What to produce
Convert the lines below into a JSON list of strings, one string per line, with blank lines omitted. Leave the pictures out.

● ● ●

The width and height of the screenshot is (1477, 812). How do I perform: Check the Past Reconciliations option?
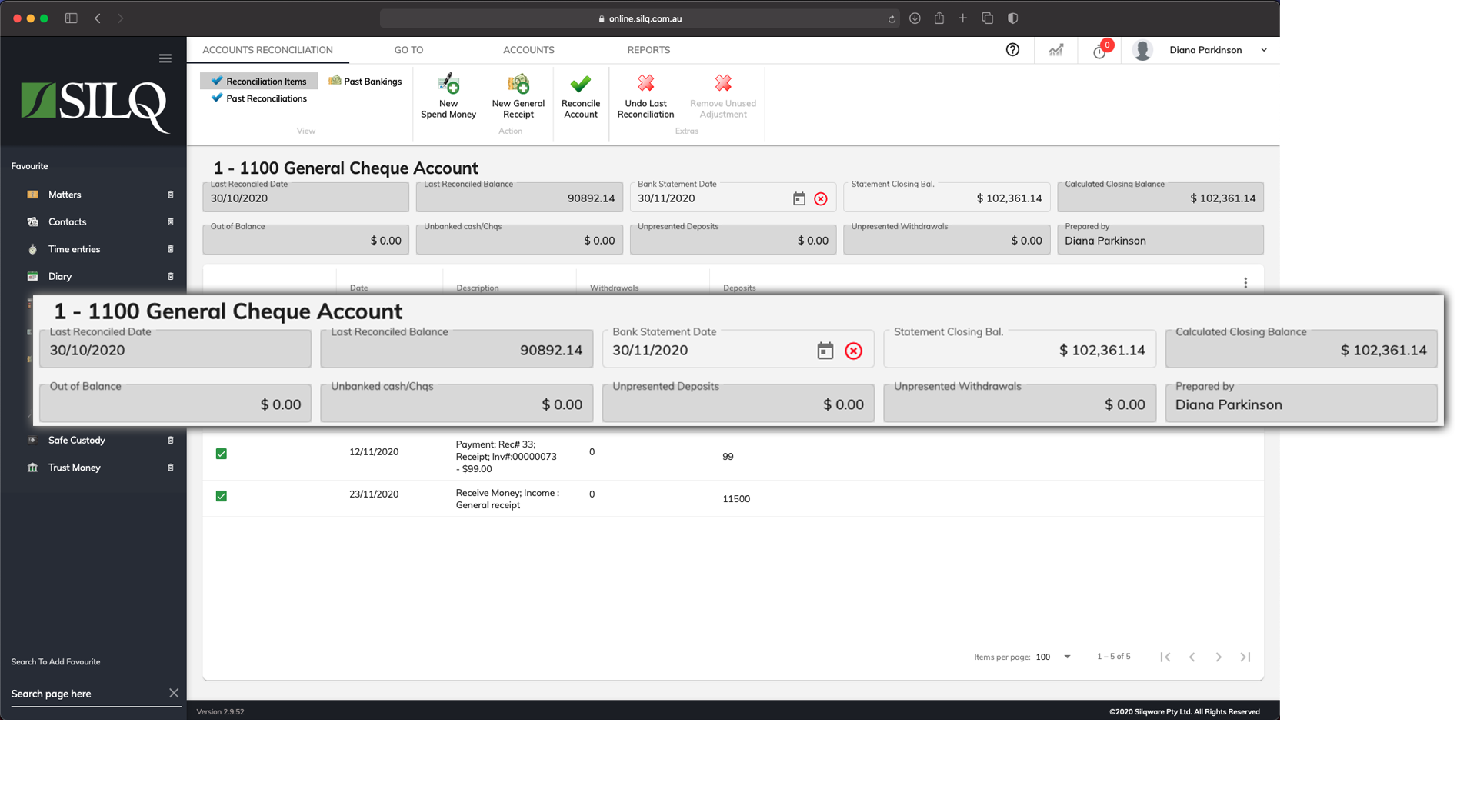[258, 98]
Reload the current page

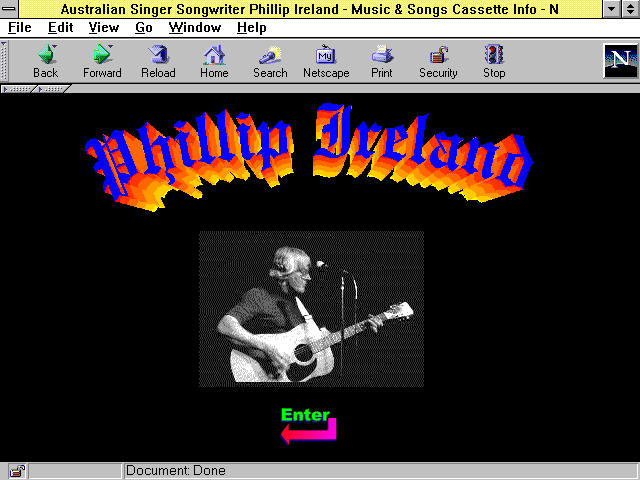tap(158, 61)
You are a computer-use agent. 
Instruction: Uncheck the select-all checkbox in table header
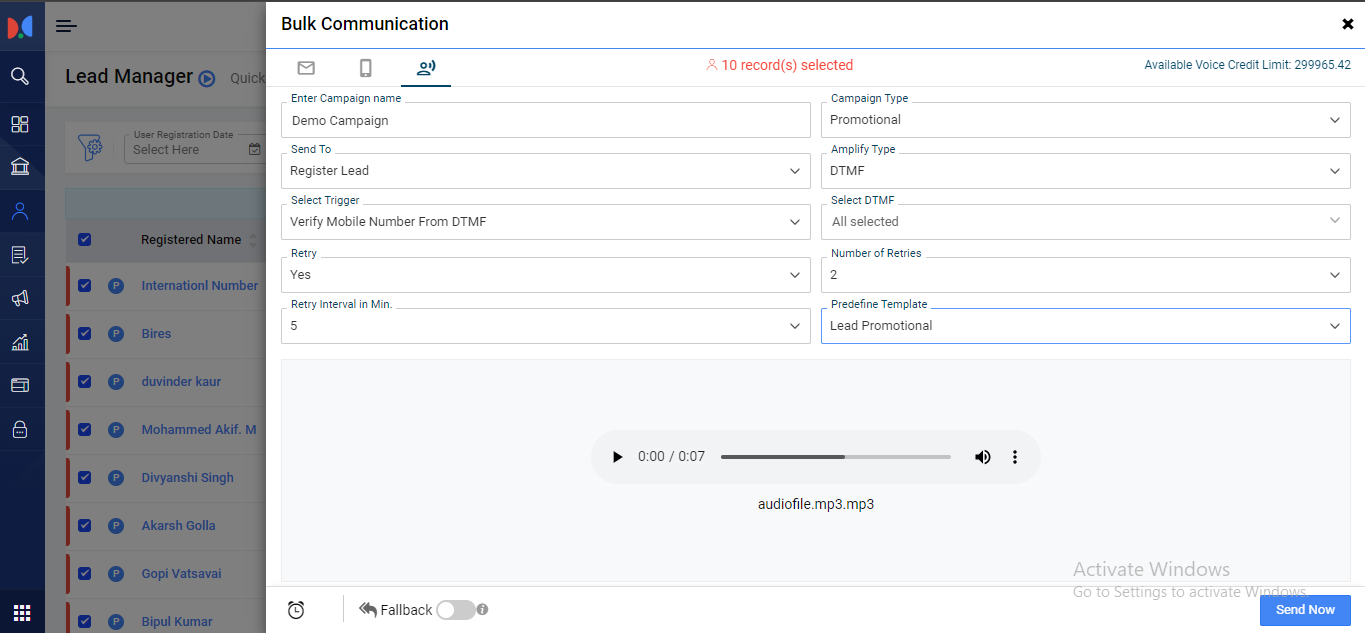(85, 239)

● ● ●

Exercise response
[
  "The width and height of the screenshot is (1477, 812). How do I perform: Check the Past Reconciliations option?",
  "[258, 98]",
  "Reload the current page",
  "tap(158, 61)",
  "You are a computer-use agent. ",
  "Instruction: Uncheck the select-all checkbox in table header",
  "(85, 239)"
]